Moralidades actuales
Moralidades actuales Doscientas, doscientas cincuenta mil víctimas, provincias arrasadas, ciudades que se desploman de un golpe, el apocalíptico oleaje de lo sólido, el mar que se levanta como un muro, el juicio final para el sur de Italia, muertos lanzados de sus sepulturas, vivos enterrados, los espectros, la llama y la demencia corriendo sobre las ruinas, el infierno abriéndose paso hacia la tempestad… Y el cataclismo hiende también las edades, y llega hasta nosotros la voz de Isaías: «La tierra se tambaleará como un hombre ebrio; será transportada como la tienda que se alza por una noche».
La realidad formidable es que el planeta vive.
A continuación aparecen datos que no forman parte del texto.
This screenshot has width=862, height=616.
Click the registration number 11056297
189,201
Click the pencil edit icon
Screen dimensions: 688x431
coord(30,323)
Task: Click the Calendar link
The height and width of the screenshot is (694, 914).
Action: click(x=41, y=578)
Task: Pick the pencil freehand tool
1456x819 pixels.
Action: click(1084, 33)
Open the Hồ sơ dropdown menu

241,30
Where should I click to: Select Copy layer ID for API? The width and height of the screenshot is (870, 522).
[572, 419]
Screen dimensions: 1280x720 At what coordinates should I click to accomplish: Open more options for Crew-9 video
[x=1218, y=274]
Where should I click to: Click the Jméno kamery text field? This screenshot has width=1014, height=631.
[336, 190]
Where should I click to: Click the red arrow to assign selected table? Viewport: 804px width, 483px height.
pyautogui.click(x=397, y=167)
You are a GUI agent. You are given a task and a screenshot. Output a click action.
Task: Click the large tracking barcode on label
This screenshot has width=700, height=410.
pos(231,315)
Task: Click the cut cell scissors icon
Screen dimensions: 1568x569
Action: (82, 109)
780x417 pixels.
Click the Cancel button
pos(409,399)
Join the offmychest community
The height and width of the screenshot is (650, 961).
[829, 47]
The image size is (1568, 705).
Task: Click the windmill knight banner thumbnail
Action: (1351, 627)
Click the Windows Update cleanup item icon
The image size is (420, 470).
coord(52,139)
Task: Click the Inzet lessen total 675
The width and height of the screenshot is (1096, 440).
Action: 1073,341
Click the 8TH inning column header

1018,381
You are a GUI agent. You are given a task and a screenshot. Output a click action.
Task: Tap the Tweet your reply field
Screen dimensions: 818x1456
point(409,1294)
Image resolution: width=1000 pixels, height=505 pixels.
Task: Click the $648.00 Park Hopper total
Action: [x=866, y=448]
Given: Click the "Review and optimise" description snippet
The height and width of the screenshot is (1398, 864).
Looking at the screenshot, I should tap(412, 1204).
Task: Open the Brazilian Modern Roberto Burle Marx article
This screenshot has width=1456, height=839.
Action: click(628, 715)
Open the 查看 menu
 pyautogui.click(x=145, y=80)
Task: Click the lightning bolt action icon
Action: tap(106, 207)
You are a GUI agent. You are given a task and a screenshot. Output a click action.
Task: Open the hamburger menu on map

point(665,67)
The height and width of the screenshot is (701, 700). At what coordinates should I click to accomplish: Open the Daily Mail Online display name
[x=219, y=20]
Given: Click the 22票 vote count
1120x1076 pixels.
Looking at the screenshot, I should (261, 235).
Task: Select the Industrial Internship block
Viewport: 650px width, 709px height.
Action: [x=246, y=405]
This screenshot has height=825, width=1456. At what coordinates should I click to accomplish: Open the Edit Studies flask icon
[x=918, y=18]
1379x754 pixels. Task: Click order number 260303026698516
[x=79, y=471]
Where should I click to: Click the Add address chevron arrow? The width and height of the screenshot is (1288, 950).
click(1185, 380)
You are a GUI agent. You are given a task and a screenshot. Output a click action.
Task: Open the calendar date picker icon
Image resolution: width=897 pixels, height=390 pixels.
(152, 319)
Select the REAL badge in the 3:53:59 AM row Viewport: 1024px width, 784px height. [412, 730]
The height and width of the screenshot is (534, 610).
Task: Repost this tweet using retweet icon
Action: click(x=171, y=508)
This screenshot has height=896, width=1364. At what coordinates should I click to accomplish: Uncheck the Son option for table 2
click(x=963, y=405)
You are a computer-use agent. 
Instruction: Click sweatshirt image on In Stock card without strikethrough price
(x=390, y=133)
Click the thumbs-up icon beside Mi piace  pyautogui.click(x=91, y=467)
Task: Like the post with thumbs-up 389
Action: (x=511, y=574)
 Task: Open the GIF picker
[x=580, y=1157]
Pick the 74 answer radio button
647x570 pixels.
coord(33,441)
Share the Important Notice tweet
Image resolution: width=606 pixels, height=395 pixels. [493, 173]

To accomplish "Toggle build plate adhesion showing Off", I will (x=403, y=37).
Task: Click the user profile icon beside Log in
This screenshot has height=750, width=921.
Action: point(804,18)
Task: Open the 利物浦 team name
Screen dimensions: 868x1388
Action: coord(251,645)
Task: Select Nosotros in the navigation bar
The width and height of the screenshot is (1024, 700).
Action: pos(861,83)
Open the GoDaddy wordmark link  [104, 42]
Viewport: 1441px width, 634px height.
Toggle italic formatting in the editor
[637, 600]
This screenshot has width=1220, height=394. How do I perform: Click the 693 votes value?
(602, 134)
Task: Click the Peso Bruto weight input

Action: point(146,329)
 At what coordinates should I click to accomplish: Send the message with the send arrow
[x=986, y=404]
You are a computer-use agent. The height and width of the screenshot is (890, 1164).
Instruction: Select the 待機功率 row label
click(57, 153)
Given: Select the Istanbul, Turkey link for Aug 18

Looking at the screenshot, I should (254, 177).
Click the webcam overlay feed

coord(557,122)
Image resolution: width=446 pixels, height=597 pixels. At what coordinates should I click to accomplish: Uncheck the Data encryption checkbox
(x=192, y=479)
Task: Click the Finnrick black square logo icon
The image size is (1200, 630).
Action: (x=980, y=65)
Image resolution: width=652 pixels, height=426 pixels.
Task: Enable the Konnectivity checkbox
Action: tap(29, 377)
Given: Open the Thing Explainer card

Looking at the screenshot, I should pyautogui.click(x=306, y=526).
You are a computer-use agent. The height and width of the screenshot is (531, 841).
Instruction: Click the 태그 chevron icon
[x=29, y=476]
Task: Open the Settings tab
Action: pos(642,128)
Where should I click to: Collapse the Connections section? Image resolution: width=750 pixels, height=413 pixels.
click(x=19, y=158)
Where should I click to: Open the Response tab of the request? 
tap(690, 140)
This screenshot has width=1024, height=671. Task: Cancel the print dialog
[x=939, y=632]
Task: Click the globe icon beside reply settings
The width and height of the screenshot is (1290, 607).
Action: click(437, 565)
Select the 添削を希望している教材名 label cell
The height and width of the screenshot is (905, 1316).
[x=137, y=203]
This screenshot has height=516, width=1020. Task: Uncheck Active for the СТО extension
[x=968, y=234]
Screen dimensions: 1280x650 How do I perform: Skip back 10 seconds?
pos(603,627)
Respira, suda, se estremece; su sangre de fuego circula bajo nuestros pies, su pulso late en los volcanes; sus ondas nerviosas van a las antípodas en pocos minutos; sus polos se aureolan de palpitaciones eléctricas. Somos microbios pegados a su piel. Calabria, San Francisco, La Martinica, Valparaíso, Messina… El monstruo se despereza… ¿despertará? Un escalofrío algo más profundo, una crispadura que amontone las aguas del Océano en una gota inmensa, irritada lágrima del Cosmos, y la humanidad será barrida.